**実施する課題**
- a) 御殿場ルートについての文章によると、御殿場ルートの登山口から山頂までの累積標高差はどれくらいか。
- b) 御殿場ルートについての文章の一部を、「筆者も同じ考えだが、人混みに」という語句を含むところから始め、「装備で挑まなければならない。」の後で止めて、そのまま書き写すこと。
- c) 御殿場ルートについての文章で、暑さ、寒さ、雨の全てに備えた装備が必要だとされているのはなぜか。文章に書かれた理由を一～三文で説明せよ。

**提供テキスト**
----
「富士山は登る山ではない、見る山だ」と言われるが、登山を趣味にしている人であれば、やはり一度は日本最高峰の頂きに立ちたいと思うのではないだろうか。

 筆者も同じ考えだが、人混みに紛れて登るのは少々しんどい。そこで「なるべく登山者の少ないコース」と考えたときに思い浮かんだのが、御殿場ルートだ。

 多少体力に自信がある登山歴9年の筆者が、吉田ルート、富士宮ルート、御殿場ルート、須走ルートとある富士4ルートの中で、最も難易度の高い御殿場ルートで挑んだ富士山登頂チャレンジをレポートする。

■富士山最難関ルート「御殿場ルート」とは

雲の上の登山道、御殿場ルートの下に広がる雲海(撮影:兎山 花)

 御殿場ルートは富士山の南東、静岡県御殿場市から富士山頂まで登るルート。富士4ルートの中でも、登山口から山頂までの累積標高差が約2,300mと最も高く、往復距離も約17.5kmと長い。

 7合目まで足元はほとんど砂地で、滑落するような場所はないが、1泊2日で行く場合でも、2日間で少なくとも8時間以上登り続けられる体力が必要となる。特に1日目は山小屋まで、5時間以上の登りが続くので覚悟しよう。

 また見晴らしがよい分、7合目までは日光や雨風をさえぎるものが何もないので、天候の影響を受けてしまう。天候は急変するので、暑さ、寒さ、雨、全てに備えた装備で挑まなければならない。

 ここまで聞くと、最難関で過酷なルートというイメージだが、御殿場ルートには富士山頂を眺めながら大きな砂の山を歩くといった、ルート自体を楽しめる要素が詰まっている。
----
**データ**
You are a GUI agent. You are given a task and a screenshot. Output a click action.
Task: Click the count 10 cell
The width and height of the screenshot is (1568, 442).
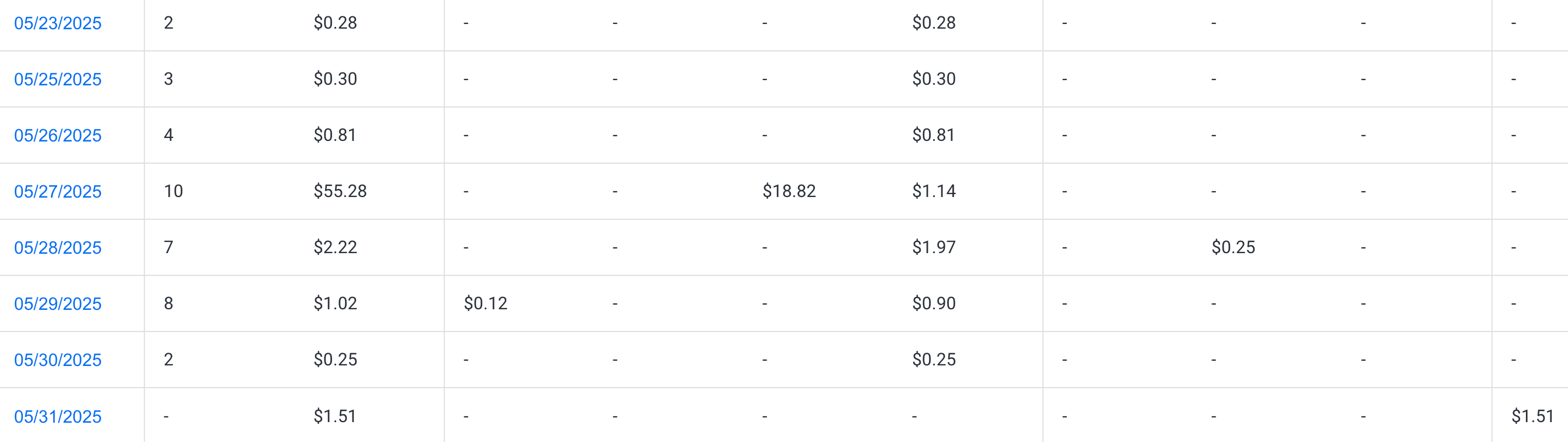click(174, 191)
----
**解答**
- a) 約2,300mである。

- b)
筆者も同じ考えだが、人混みに紛れて登るのは少々しんどい。そこで「なるべく登山者の少ないコース」と考えたときに思い浮かんだのが、御殿場ルートだ。

 多少体力に自信がある登山歴9年の筆者が、吉田ルート、富士宮ルート、御殿場ルート、須走ルートとある富士4ルートの中で、最も難易度の高い御殿場ルートで挑んだ富士山登頂チャレンジをレポートする。

■富士山最難関ルート「御殿場ルート」とは

雲の上の登山道、御殿場ルートの下に広がる雲海(撮影:兎山 花)

 御殿場ルートは富士山の南東、静岡県御殿場市から富士山頂まで登るルート。富士4ルートの中でも、登山口から山頂までの累積標高差が約2,300mと最も高く、往復距離も約17.5kmと長い。

 7合目まで足元はほとんど砂地で、滑落するような場所はないが、1泊2日で行く場合でも、2日間で少なくとも8時間以上登り続けられる体力が必要となる。特に1日目は山小屋まで、5時間以上の登りが続くので覚悟しよう。

 また見晴らしがよい分、7合目までは日光や雨風をさえぎるものが何もないので、天候の影響を受けてしまう。天候は急変するので、暑さ、寒さ、雨、全てに備えた装備で挑まなければならない。

- c) 7合目までは日光や雨風をさえぎるものが何もなく、天候の影響を受けてしまうからである。さらに、天候が急変するためである。